If you’re feeling super stressed before you have kids – maybe you have a job you hate and you find the environment you work in toxic, maybe you’re in debt, or maybe the global pandemic has you on edge, then maybe trying to get pregnant right now is not the best choice. You might need to get on top of your thoughts and emotions before adding a baby into the mix.

This all goes for your partner too, make sure you’re both on the same page and mentally ready to become parents.

Mind.org.uk is a great charity which can support you with your mental health.

I also love the app Calm, it has guided meditations and things you can listen to in order to relax and sleep more deeply.

Your Partner

It goes without saying that if you want to start trying for a baby, you and your partner need to be on the same page. You have to have ‘that talk’. Pick a time when you’re both calm and relaxed, definitely don’t do this drunk, and chat it out.

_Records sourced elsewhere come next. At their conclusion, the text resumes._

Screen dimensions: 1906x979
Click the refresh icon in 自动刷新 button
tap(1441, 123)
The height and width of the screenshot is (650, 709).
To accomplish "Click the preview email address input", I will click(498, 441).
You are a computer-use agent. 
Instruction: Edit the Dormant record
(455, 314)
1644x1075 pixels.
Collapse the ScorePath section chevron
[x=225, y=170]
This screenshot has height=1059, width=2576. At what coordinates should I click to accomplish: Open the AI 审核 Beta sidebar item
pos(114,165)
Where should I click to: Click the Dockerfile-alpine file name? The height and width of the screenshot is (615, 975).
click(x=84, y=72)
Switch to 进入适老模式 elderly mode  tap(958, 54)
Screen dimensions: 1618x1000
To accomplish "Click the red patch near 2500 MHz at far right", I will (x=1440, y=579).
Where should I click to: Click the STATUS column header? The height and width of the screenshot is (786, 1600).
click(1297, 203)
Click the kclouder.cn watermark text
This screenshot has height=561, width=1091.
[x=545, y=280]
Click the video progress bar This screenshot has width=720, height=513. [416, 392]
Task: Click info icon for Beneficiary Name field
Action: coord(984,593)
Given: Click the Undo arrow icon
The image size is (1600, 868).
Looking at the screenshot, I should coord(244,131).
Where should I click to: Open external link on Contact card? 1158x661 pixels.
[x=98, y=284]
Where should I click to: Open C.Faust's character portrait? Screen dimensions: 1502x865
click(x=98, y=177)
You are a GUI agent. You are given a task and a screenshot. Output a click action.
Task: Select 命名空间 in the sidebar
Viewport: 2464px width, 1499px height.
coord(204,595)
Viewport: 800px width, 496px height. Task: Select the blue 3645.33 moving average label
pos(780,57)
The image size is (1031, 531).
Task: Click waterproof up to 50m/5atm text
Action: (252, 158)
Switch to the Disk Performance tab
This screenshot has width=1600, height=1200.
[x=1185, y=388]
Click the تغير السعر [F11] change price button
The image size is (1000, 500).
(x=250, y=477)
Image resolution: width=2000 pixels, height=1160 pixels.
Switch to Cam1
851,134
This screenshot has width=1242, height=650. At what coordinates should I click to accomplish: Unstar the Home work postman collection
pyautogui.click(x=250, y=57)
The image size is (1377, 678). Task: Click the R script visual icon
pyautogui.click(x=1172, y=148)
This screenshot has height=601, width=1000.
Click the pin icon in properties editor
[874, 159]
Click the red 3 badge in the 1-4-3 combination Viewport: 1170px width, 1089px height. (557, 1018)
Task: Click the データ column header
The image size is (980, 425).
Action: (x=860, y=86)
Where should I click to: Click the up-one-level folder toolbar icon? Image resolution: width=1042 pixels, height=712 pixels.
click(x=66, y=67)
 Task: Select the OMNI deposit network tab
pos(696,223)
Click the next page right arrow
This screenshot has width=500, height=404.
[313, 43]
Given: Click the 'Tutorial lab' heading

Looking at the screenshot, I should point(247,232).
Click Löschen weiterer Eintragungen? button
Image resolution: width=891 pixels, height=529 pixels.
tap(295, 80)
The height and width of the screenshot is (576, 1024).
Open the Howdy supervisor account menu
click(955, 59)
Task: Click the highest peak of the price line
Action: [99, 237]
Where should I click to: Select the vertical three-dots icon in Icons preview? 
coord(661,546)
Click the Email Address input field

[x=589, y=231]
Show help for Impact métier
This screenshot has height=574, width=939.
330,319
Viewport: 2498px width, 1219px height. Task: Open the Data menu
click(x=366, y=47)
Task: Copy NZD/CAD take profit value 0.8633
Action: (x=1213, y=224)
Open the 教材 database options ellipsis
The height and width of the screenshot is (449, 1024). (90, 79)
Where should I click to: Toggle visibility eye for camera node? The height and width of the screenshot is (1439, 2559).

If your partner is ready to have kids, he’ll say so. If he’s not, don’t fret, just respectfully ask him why he feels that way. If he has questions or worries try to answer them and come up with solutions together. Men often take longer to come round to the idea of starting a family than women do, so be patient but make sure he knows your point of view too.

Never just assume he’s ready to have kids just because he can spend hours playing with his little niece or nephew, unlike those kids, when you have your own they’re a 24/7 job and you can’t just give them back when they throw a tantrum in the middle of the supermarket.

You may need to discuss finances with your partner, it’s important that you do your research here so you both know what to expect and have a plan for how you’re going to budget when baby gets here. Are you going to be a stay at home mum? Will you work from home or set up your own business so you can continue to bring in an income? Your plans may change after baby arrives but by discussing these things with your partner before trying for a baby and making a plan/budget, you could save yourself a lot of stress and panic.

You should also consider your partner’s health, do they have any long term medical conditions that could affect their fertility? You may want to start trying sooner rather than later if low fertility is a concern for you. Again you may want to discuss this with a doctor to get the best advice.

So to recap

  • Are you in good health? How would getting pregnant and having a baby affect your physical wellbeing? Do you need to make some changes to your lifestyle before you bring a baby into the world?
  • Can you afford to have a baby? Do you know how much basic baby furniture costs? Will you be able to afford nappies and other essentials? Have you discussed a budget with your partner and how you’re going to pay the bills once baby arrives and you might be on a lower income?
  • How’s your mental health? Do you have relation techniques that work for you? Do you practice self-care to build your resilience? Do you need to make any major changes in your life such as a job change to reduce stress?
  • Is your partner ready to have kids? Has he said the words ‘yes, I think we should start trying’?